Share your dilemmas and get honest opinions from other Mumsnetters.

Husband to not attend nursery graduation?

628 replies

AleenaM · 09/06/2024 11:30

Nursery graduation at the end of the month and summer party right after, but husband says he has a sports/hobby competition that day. Don't know if he's joking but even the suggestion annoys me.

AIBU to expect him to attend party? Child won't graduate again but I'm sure they'll be competitions again. He is just getting back into this sport and it's a regional competition, it's not like a once in a lifetime olympics or something ...

OP posts:
Lulamoon2 · 09/06/2024 20:15

pontipinemum · 09/06/2024 20:04

YANBU - Yes it is a little 'silly' but unless you have something important on I don't know why you'd miss it. They are super cute too.
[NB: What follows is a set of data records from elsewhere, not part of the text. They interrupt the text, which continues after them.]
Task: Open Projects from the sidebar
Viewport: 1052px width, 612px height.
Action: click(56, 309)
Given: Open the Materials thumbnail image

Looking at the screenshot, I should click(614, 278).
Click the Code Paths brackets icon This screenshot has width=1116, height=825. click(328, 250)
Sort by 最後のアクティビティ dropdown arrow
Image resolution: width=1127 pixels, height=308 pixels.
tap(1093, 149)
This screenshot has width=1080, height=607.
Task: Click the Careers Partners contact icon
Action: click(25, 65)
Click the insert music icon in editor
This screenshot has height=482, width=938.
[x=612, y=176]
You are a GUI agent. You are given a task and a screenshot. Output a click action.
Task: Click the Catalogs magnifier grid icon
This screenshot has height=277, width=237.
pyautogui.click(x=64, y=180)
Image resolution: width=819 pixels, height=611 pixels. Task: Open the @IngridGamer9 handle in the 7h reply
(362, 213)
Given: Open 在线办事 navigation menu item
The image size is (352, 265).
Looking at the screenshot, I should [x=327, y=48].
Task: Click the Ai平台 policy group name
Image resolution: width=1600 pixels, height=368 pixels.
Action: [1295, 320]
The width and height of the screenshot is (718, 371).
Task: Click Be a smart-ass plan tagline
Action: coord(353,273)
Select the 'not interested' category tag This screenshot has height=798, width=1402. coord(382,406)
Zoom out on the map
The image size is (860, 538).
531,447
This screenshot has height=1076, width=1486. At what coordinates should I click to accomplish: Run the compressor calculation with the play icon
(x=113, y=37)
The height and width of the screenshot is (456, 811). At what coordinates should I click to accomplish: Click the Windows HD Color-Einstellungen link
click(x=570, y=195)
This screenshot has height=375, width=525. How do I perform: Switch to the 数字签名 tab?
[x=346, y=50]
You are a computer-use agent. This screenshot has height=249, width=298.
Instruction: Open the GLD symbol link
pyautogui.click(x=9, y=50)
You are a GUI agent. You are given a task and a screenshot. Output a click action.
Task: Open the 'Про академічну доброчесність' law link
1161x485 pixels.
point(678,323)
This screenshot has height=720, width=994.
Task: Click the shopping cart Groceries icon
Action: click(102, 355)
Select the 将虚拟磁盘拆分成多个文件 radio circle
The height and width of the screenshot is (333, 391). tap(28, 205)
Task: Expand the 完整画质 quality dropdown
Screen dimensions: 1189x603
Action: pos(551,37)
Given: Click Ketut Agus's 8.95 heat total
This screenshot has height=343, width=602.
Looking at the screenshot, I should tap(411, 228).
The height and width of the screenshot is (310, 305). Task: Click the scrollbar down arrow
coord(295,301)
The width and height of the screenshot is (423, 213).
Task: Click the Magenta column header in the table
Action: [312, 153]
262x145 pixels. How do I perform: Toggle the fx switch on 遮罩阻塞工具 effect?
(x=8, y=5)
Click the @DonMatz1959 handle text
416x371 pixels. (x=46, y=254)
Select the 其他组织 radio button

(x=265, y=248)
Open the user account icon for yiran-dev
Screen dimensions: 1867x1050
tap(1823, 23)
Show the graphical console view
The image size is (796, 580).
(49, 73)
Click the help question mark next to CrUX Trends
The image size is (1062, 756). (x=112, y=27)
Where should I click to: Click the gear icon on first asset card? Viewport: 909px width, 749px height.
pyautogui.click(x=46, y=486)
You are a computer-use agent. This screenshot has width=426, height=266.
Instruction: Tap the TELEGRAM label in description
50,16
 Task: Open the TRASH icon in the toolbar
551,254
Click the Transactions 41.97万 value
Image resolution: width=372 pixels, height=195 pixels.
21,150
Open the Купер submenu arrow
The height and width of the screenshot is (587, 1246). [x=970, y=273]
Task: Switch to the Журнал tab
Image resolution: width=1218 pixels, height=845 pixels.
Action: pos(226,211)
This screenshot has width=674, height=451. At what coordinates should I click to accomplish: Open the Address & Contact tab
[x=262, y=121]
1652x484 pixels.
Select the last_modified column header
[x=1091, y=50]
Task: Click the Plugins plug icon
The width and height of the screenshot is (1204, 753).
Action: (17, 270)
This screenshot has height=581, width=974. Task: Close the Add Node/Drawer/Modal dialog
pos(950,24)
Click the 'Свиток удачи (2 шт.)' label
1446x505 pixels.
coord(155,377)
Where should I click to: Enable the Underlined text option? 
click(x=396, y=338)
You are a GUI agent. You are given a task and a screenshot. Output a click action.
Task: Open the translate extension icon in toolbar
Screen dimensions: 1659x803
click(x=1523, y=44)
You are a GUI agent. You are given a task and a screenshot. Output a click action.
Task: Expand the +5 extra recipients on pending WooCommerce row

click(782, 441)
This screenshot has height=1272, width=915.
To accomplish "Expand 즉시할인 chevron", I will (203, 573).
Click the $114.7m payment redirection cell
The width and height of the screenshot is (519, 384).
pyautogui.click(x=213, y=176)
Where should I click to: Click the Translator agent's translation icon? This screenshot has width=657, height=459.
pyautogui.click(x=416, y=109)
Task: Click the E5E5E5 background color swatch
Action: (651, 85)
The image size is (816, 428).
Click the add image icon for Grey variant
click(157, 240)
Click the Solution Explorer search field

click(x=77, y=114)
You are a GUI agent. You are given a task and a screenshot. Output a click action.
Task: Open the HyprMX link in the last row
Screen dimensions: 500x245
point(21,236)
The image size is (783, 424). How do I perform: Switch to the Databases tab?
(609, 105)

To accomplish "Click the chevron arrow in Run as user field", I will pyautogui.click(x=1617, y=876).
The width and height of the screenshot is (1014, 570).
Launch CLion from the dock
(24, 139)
Show up for your child. Your child being some made up character in the Christmas play isn't too important either but it is to them.

Edited

I agree with this. Yes, they are definitely silly and unnecessary but I won't miss my sons 'graduation' if his nursery does it, although I doubt they do, they seem quite sensible with this stuff. But I would go, and I'm sure I'd enjoy it. I wouldn't tell my partner to book a day off work for it, but a hobby or something I'm sure he could just do another time.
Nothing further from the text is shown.